-- begin WORKING DATA --
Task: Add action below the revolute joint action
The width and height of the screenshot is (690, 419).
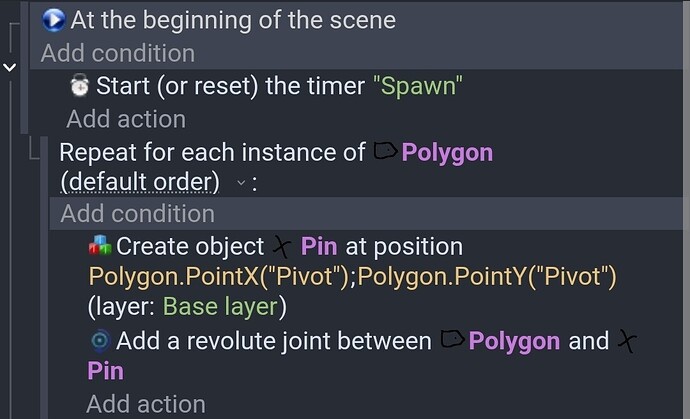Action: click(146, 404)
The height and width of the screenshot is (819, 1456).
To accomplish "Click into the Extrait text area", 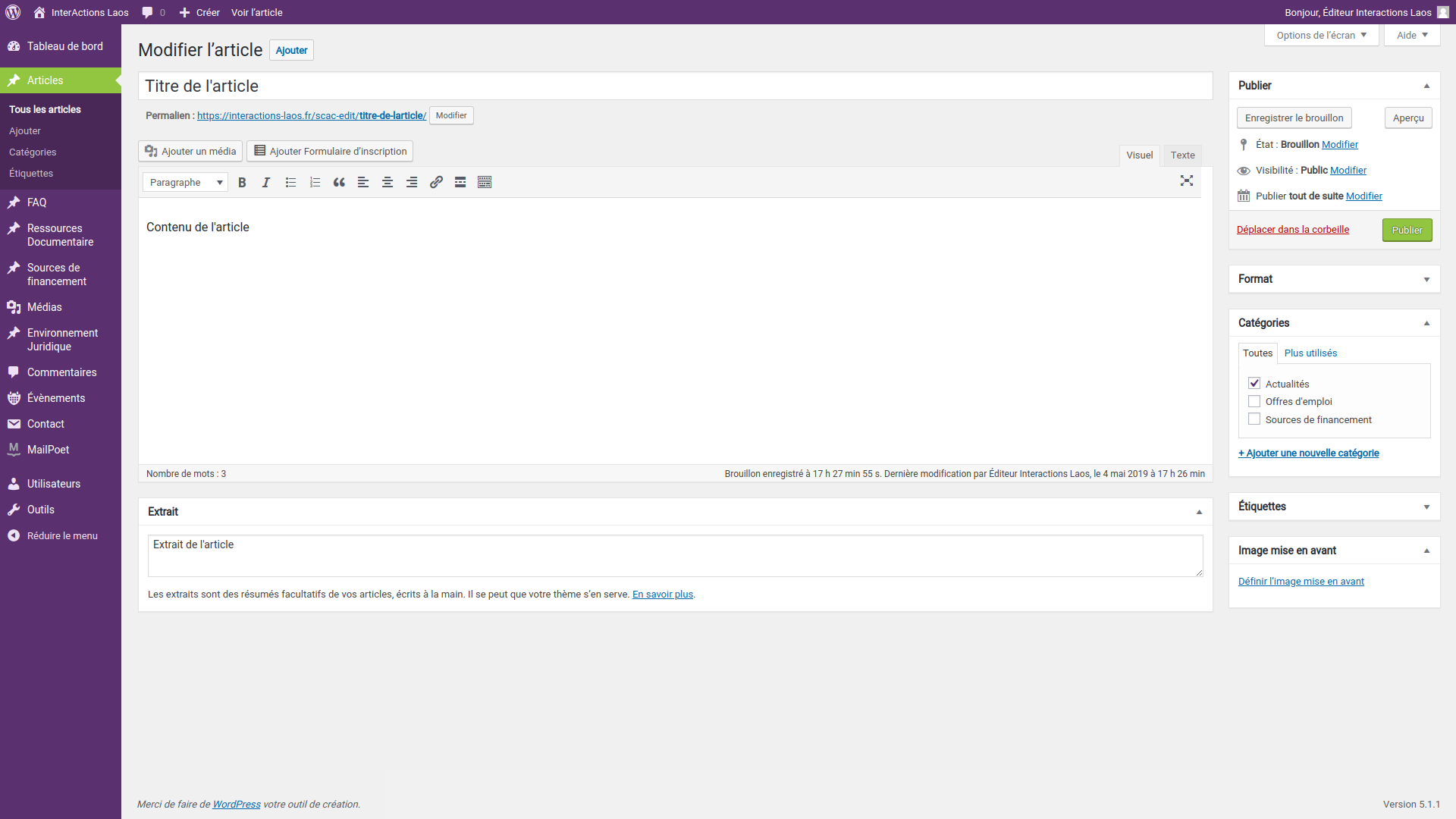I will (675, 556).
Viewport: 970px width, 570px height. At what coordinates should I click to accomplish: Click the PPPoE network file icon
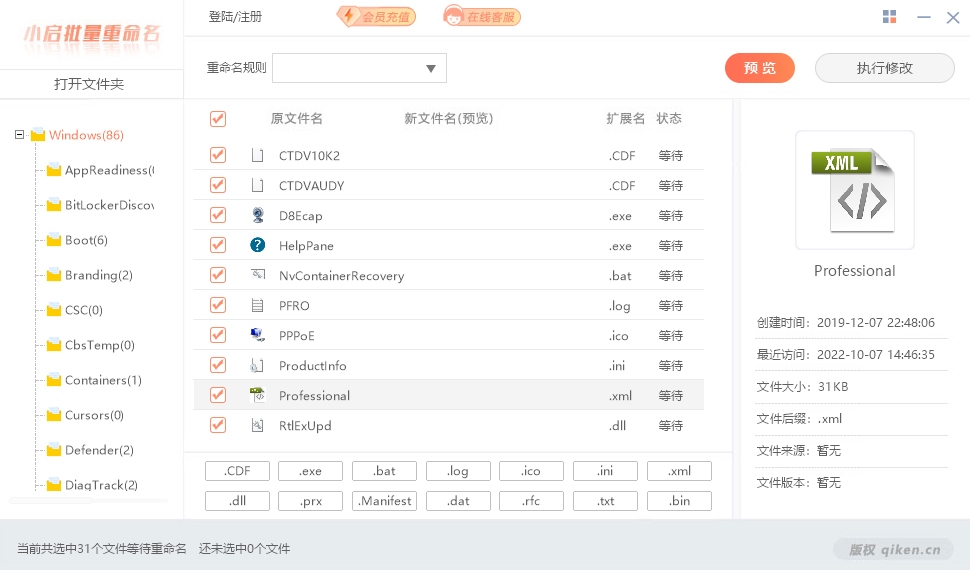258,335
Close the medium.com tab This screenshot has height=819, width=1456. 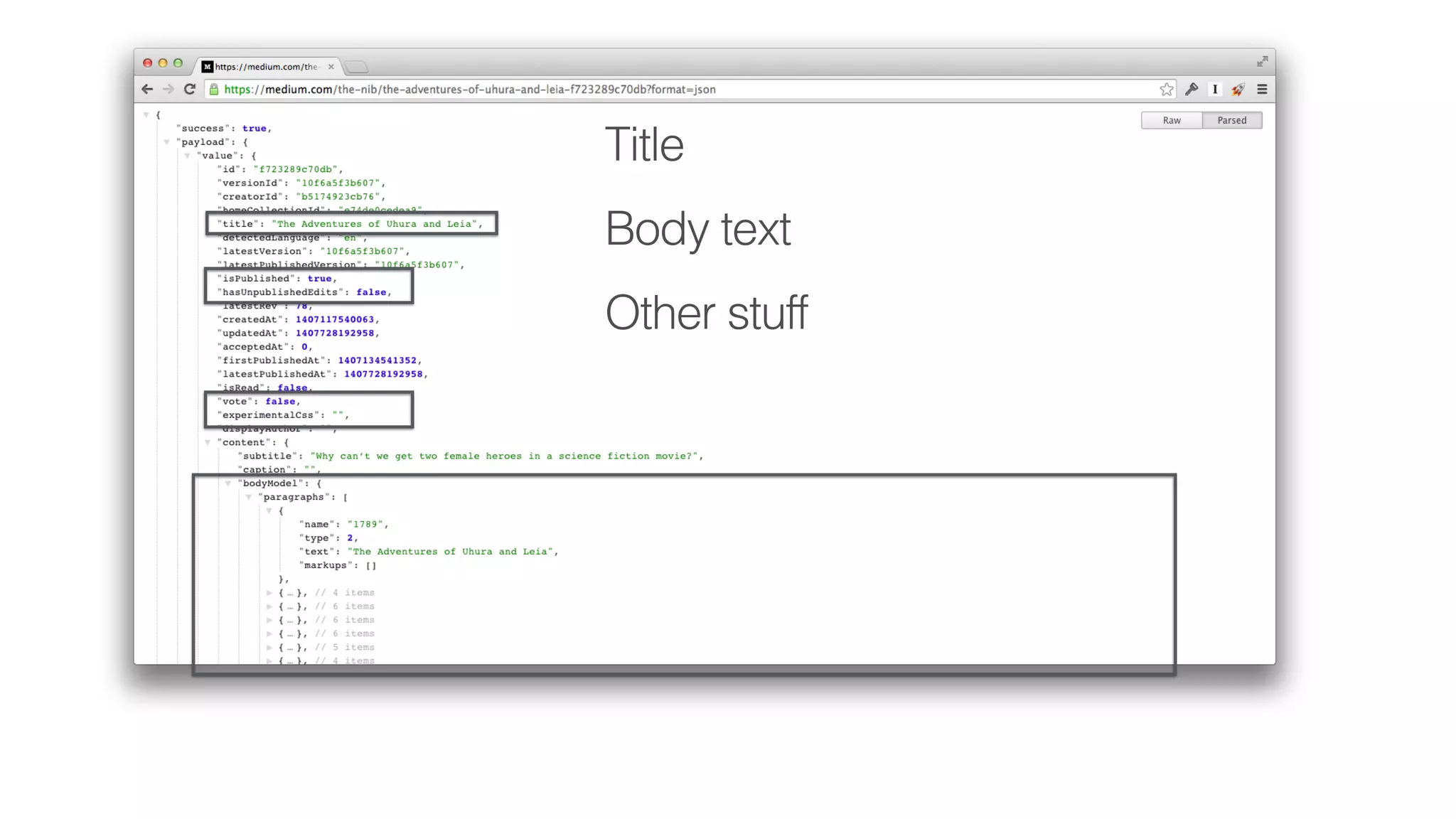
-- end WORKING DATA --
• **AIM**
Please copy out the entries starting at the line containing "Viewport: 970px width, 570px" and ending at the end of the entries, with the requests included and every coordinate in the answers rescaled by 0.65 and rounded to whole numbers, halves up. Give only those lines and leave the pictures out.

• **RESULT**
Viewport: 970px width, 570px height. At what coordinates should I click to accomplish: Click the PPPoE network file icon
168,218
Close the medium.com tab This screenshot has height=819, width=1456. 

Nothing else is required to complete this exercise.